Unsigned WGCNA was used to identify subsets of genes that were highly correlated with the following traits: time points (age), SOX9, COL2A1 and ACAN expression patterns. Genes were then clustered into modules designated with arbitrary colours. (A) Dendrogram of RNA-seq samples (codes: D, day; M, mature; numbers in brackets indicate biological replicates) and corresponding changes in traits. The lowest values are shown in white; the highest values are depicted in red. (B) Modules whose eigengenes are highly correlated with age (days in culture) and the expression patterns of SOX9, COL2A1 and ACAN are highlighted by a red frame (sienna3, thistle2, pink); their corresponding Pearson correlation values are shown.

Figure 11.

The edge data of the top ∼500 genes from the sienna3, thistle2, and pink modules from the WGCNA analysis were exported to Cytoscape.
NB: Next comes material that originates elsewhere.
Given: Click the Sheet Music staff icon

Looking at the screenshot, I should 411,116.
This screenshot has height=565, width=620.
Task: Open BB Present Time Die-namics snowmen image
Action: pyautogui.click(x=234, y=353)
The genes were then sorted according to closeness centrality values, and the connections between the top ∼50 were visualised. Node size indicates closeness centrality values; edge length represents the strength of the correlation between the respective nodes.

Figure 12.

Transcription factors in chondrogenesis of micromass cultures. (A) Hierarchical clustering of the transcription factors in differentiating cells of micromass cultures undergoing chondrogenesis during days 0–15, as well as mature articular chondrocytes, based on normalised expression values. Average values for the 3 biological replicates are shown. (B) Metachromatic cartilage areas after DMMB staining of 6-day-old micromass cultures following electroporation with ATOH8 or EBF1 siRNA, or non-targeting (NT) control. Original magnification was ×4. Scale bar, 1 mm. Values are results of a MATLAB-based image analysis of metachromatic areas. Data are expressed as mean ± SEM, compared to NT (100%). Representative data of 3 biological replicates. (C) MTT assay results carried out 6 days post electroporation with siATOH8 or siEBF1, normalised to the NT control. Average data of 3 biological replicates. (D) Gene expression data of selected osteo/chondrogenic markers 2, 4 and 6 days after transient gene silencing. Relative gene expression values are calculated by normalising to RPS7. Data are expressed as mean ± SEM (n = 3). For panels B–D, significant differences (P < 0.05) in relative gene expression data relative to NT controls are indicated by a dagger sign (†, in case of ATOH8) or an asterisk (*, in case of EBF1).